═════ Exercise data ═════
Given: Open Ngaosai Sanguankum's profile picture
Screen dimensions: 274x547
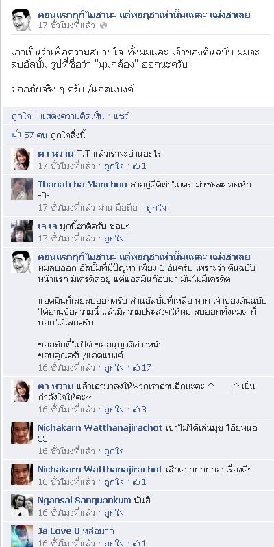Looking at the screenshot, I should pyautogui.click(x=22, y=505).
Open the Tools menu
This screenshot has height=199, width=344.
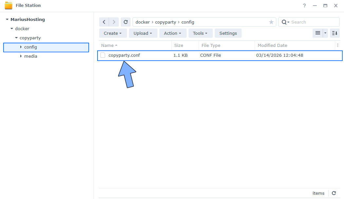point(200,33)
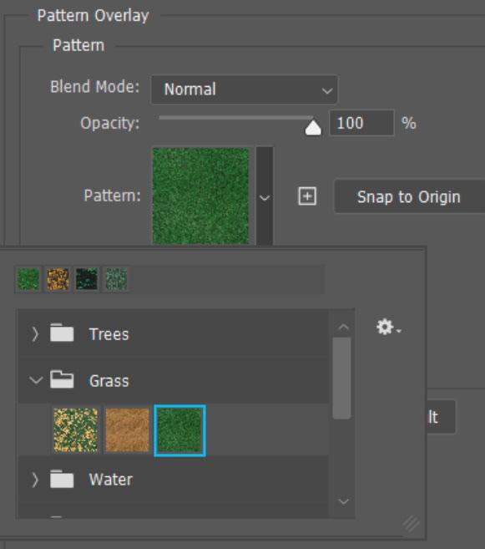Pick first recent green pattern swatch
The image size is (485, 549).
[x=28, y=279]
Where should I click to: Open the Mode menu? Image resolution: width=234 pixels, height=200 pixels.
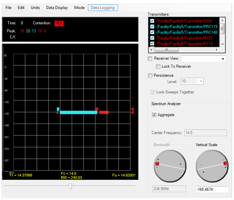coord(79,7)
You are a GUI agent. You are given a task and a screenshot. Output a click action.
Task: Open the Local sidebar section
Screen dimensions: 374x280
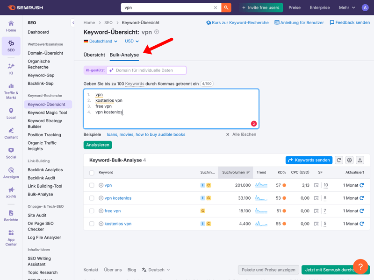pyautogui.click(x=11, y=113)
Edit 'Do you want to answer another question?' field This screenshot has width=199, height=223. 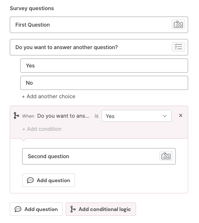point(99,47)
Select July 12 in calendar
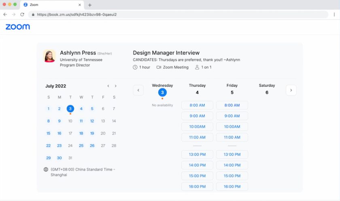The height and width of the screenshot is (201, 340). [x=92, y=121]
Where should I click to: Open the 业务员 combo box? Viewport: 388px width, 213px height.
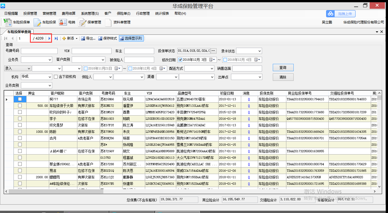(x=50, y=60)
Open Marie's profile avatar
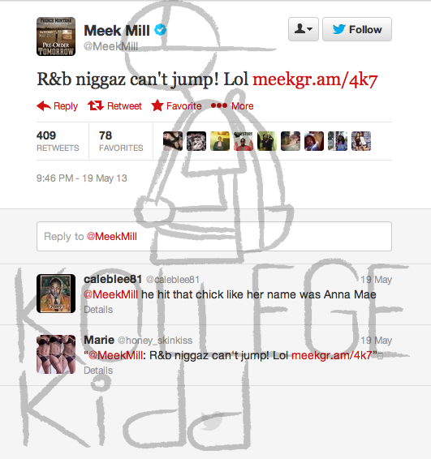The height and width of the screenshot is (459, 431). [x=56, y=354]
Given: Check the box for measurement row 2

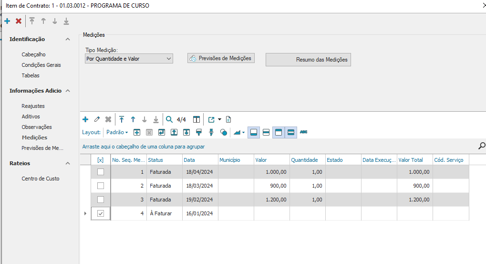Looking at the screenshot, I should [x=100, y=186].
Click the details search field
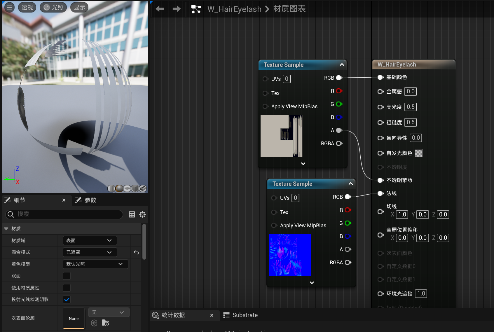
═════
### Work required
Transcribe, exactly and without pictures, everything in the data from the line with "This screenshot has height=199, width=344." down to the line with "You are a GUI", both included.

### Response to the task
This screenshot has height=199, width=344.
point(200,33)
Pick first recent green pattern swatch
The image size is (485, 549).
[x=28, y=279]
Where should I click to: Open the Mode menu? Image resolution: width=234 pixels, height=200 pixels.
coord(79,7)
You are a GUI agent. You are given a task and a screenshot. Output a click action.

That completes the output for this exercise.